The FAI Cup 1961-62 was the 41st edition of Ireland's premier cup competition, The Football Association of Ireland Challenge Cup or FAI Cup. The tournament began on 18 February 1962 and concluded on 28 April with the final held at Dalymount Park, Dublin.
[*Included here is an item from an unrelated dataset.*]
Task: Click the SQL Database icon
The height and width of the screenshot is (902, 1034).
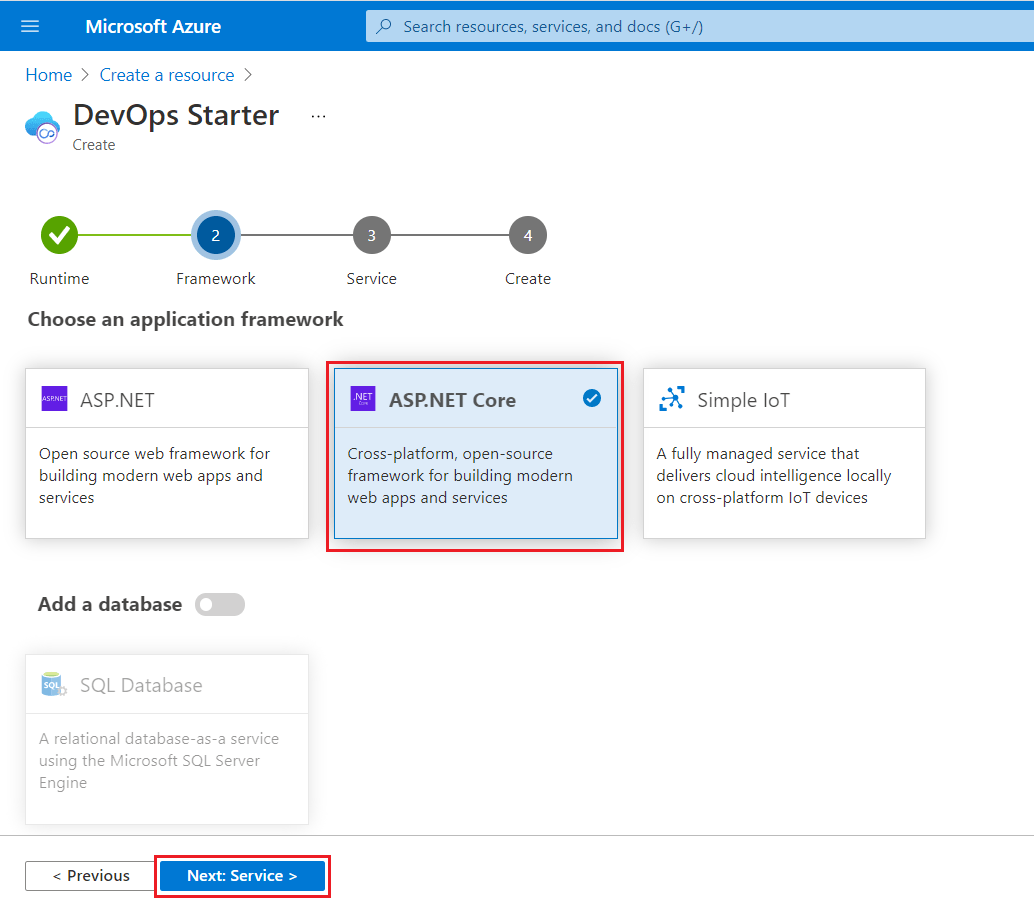Action: tap(53, 684)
An official attendance of 32,000 people watched Shamrock Rovers win their 14th FAI Cup title by defeating local rivals and League Champions Shelbourne 4–1.

==First round==

| Tie no | Home team | Score | Away team | Date |
|---|---|---|---|---|
| 1 | Bohemians | 1-1 | Transport | 18 February 1962 |
| replay | Transport | 1-3 | Bohemians | 21 February 1962 |
| 2 | Cork Celtic | 3-2 | Dundalk | 18 February 1962 |
| 3 | Drumcondra | 3-0 | Ringmahon Rangers | 18 February 1962 |
| 4 | Limerick | 2-3 | St Patrick's Athletic | 18 February 1962 |
| 5 | Sligo Rovers | 3-3 | Shamrock Rovers | 18 February 1962 |
| replay | Shamrock Rovers | 1-0 | Sligo Rovers | 28 February 1962 |
| 6 | Waterford | 2-1 | Cork Hibernians | 18 February 1962 |
| 7 | Workman's Club | 0-2 | Shelbourne | 18 February 1962 |
| 8 | Pike Rovers | 2-1 | Longford Town | 25 February 1962 |

==Second round==

| Tie no | Home team | Score | Away team | Date |
|---|---|---|---|---|
| 1 | Bohemians | 0-1 | Shamrock Rovers | 11 March 1962 |
| 2 | Pike Rovers | 1-2 | Shelbourne | 11 March 1962 |
| 3 | St Patrick's Athletic | 1-0 | Cork Celtic | 11 March 1962 |
| 4 | Waterford | 2-0 | Drumcondra | 11 March 1962 |

==Semi-finals==

13 April 1962
Shelbourne 3-0 St Patrick's Athletic
  Shelbourne: Hannigan (2), Wilson
----
15 April 1962
Shamrock Rovers 1-1 Waterford
  Shamrock Rovers: Hamilton
  Waterford: Sinnott

===Replay===

18 April 1962
Shamrock Rovers 5-2 Waterford
  Shamrock Rovers: Bailham (2), Ambrose, O'Neill
  Waterford: O'Neill, Dixon

==Final==

28 April 1962
Shamrock Rovers 4-1 Shelbourne
  Shamrock Rovers: Ambrose 37', 44', Hamilton 63', 85'
  Shelbourne: Barber 31'

| Winner of FAI Cup 1961–62 |
|---|
| Shamrock Rovers 14th Title |

==Notes==

A. Attendances were calculated using gate receipts which limited their accuracy as a large proportion of people, particularly children, attended football matches in Ireland throughout the 20th century for free by a number of means.